Japanese art scroll depicting fart-based humour

He-gassen (屁合戦, lit. 'Fart competitions'), or lit. Fart fight (放屁合戦, Hōhi-gassen), designates a humorous theme (genre) in a Japanese art scrolls (often also the titles of the scrolls themselves), created during the Edo period (1603–1868) and earlier by various artists, often preferring to remain anonymous, depicting flatulence humor.

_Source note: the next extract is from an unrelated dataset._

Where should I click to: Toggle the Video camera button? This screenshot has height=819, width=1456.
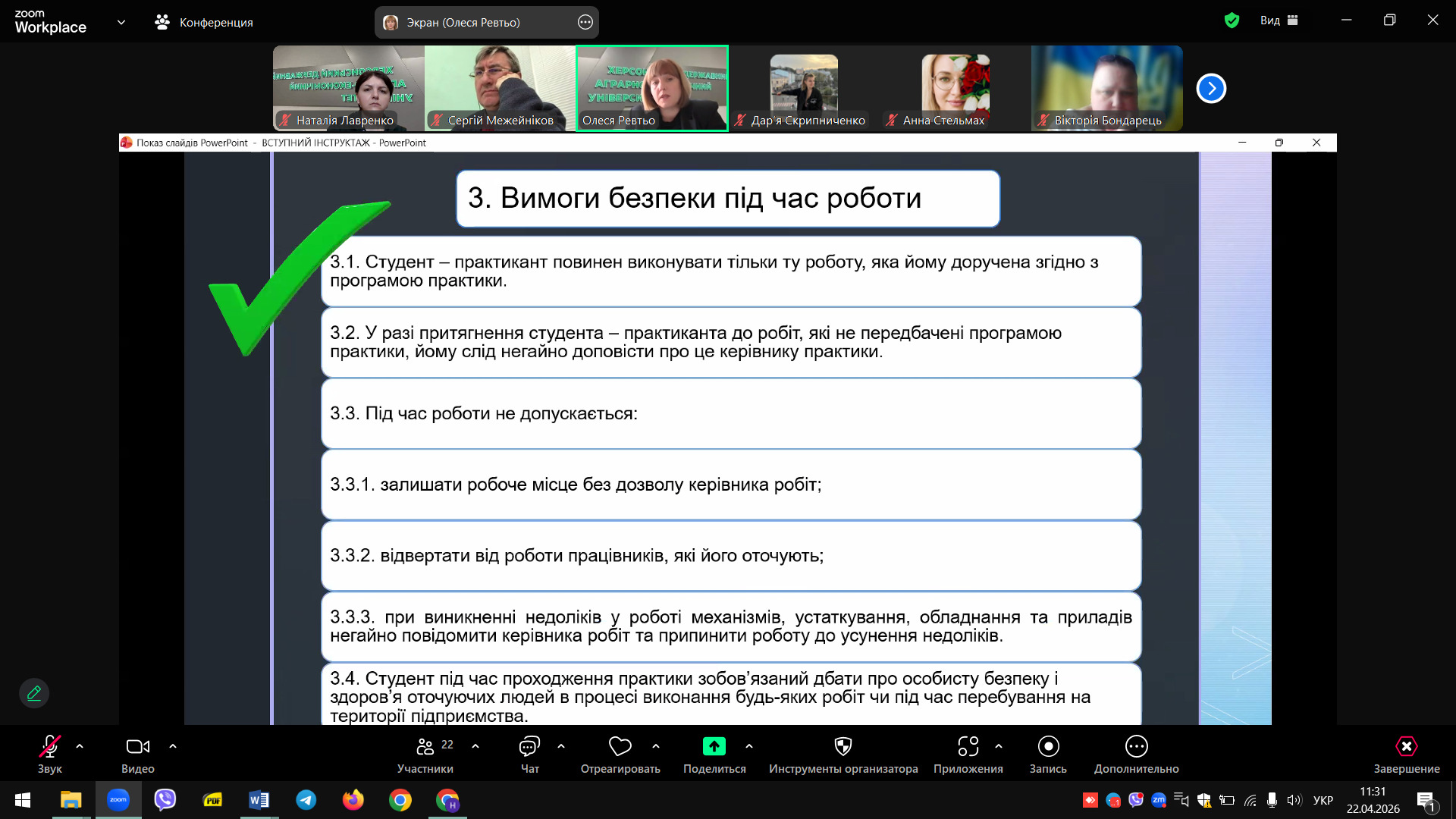tap(137, 747)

He-gassen, as a subject occasionally depicted in Japanese art, is first attested at the end of the Heian Period (794–1185). Toba Sōjō (1053–1140), in addition to his famous Scrolls of Frolicking Animals, is also mentioned as having painted scrolls on themes such as "Phallic Contest" and "He-gassen".

==Notable examples==
- Kachie Emaki (勝得絵巻) (scroll), anonymous (15th century, copy of earlier work), Mitsui Memorial Museum.
- Hōhi Gassen Emaki (放屁合戦絵巻) (scroll; 1449, copy of earlier work) Suntory Museum of Art.
- Hōhi Gassen Zu (放屁合戦図) (sliding screen) The Museum of Art, Kōchi.
- Hōhi Gassen Emaki (放屁合戦絵巻) (two scrolls) by Kawanabe Kyōsai (1867), Kawanabe Kyosai Memorial Museum (in Warabi, Saitama). Separately, a parody by Kyōsai from 1876, bearing the title Fart Contest as Japan Adopts Western Culture Illustrated Scroll (開化放屁合戦絵巻), is in a private collection.
- Onara Gassen (於那羅合戦) by Ogawa Usen (1921), Fukushima Prefectural Museum of Art.

==Waseda University scroll==
One scroll in the possession of the Waseda University Library has been digitized. The Waseda University scroll ends on the far left with a colophon, stating that this is an 1846 work by a 69-year-old Fukuyama painter called Airan , being a copy of a 1680 original painted by Hishikawa Moronobu. The artist is possibly Murakata Airan (1778 – c.1846).

The scroll begins at the far right, with a scene of men of various ranks (the lacquered black caps indicate court ranks, the others are commoners) spreading news of a fart contest, scenes of men passing along the news and carrying baskets of taro, and a cooking scene where the food is being prepared and eaten.